Segment Open
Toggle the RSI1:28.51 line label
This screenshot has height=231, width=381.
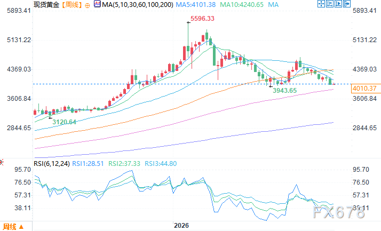point(88,164)
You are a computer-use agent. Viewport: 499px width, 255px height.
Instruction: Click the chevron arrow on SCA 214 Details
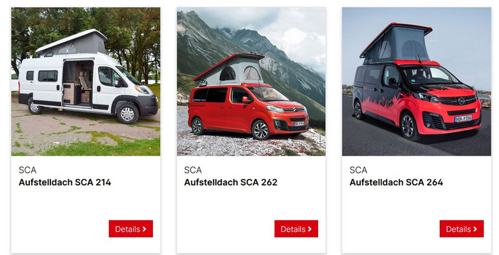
Segment Closed
• INSTRUCTIONS FOR THE TASK:
When a picture appears in the material, please pass over it while retyping the rest exactly.

• TASK RESULT:
Toggle the RSI1:28.51 line label
This screenshot has height=231, width=381.
point(88,164)
You are a computer-use agent. Viewport: 499px width, 255px height.
Instruction: Click the chevron arrow on SCA 214 Details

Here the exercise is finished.